Most impressive!!!!!!!!!!
'nough said...


----------



## Matt (Mar 5, 2008)

Jdokan said:


> Most impressive!!!!!!!!!!
> 'nough said...



I like that video. I'm glad it is out there for us to see how things were done 'in the day'. 

Thanks for reminding me that it's out there.


----------



## marlon (Mar 5, 2008)

Jdokan said:


> Most impressive!!!!!!!!!!
> 'nough said...


 

Agreed very impressive.  The forms look very Okinawan it terms of flow.  It is good to see circle of tiger and circle of leopard done by Prof.Cerio, at least part of them. One of his self defense techniques looked very much influenced by Prof.Chow and # 28 does have and ending!!!
thank you very much for this.

BTW i would like to point out that despite everything else, this is the person who trained Fred Villari and trained him to at least shodan...back in the way of the day.

respectfully,
Marlon


----------



## youngbraveheart (Mar 6, 2008)

cool valuable historical footage...nice to see what Professor Cerio looked like at a younger age and how he moved...


----------



## Flying Crane (Mar 6, 2008)

I know very little about Mr.
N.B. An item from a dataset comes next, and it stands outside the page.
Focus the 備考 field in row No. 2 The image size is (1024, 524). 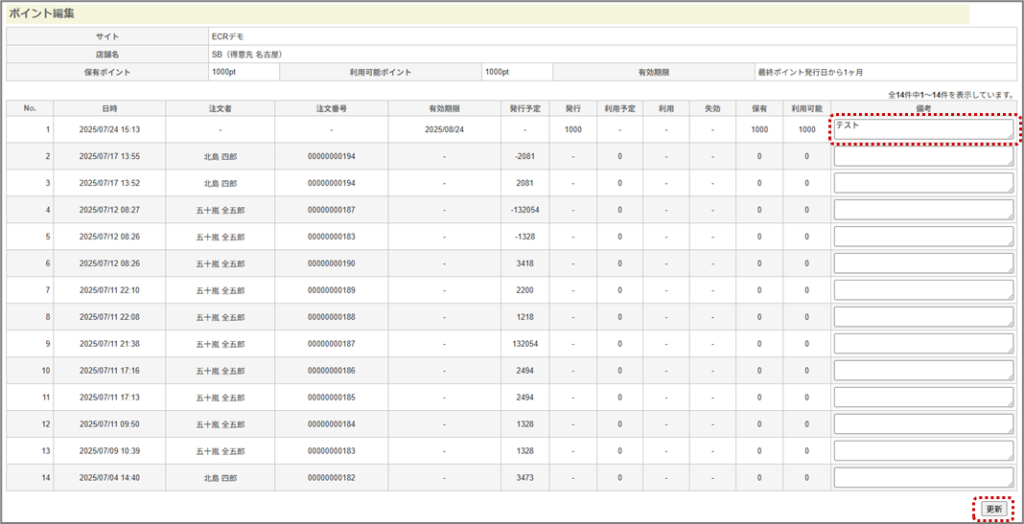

Cerio.  He certainly was physically impressive.  Those stretched out full body fingertip pushups are unreal.


----------



## francis weil (Mar 6, 2008)

i can see from that video why his reputation is held in such high regard and why he was so respected in and out of the kenpo community.


----------



## DavidCC (Mar 6, 2008)

francis weil said:


> i can see from that video why his reputation is held in such high regard and why he was so respected in and out of the kenpo community.


 
Yes, you really can, much more so than in the "Kenpo Hands" videos.  hardly looks like the same person!


----------



## Hand Sword (Mar 11, 2008)

NICE FIND Jdokan!!!!

:asian: :asian: :asian:


----------



## 13yearblack (Mar 25, 2008)

Did he create Cerio No Combo, because i learned that, for those of you who might not know, Cerio No Combo, i believe into a semi direct translation, is Cerio's first form, or something like that, it is a kata preformed with a staff.


----------



## tshadowchaser (Mar 25, 2008)

I remember Master Cerio from those days and yes he was impressive to watch and interesting to talk with.  
Thanks for posting the link


----------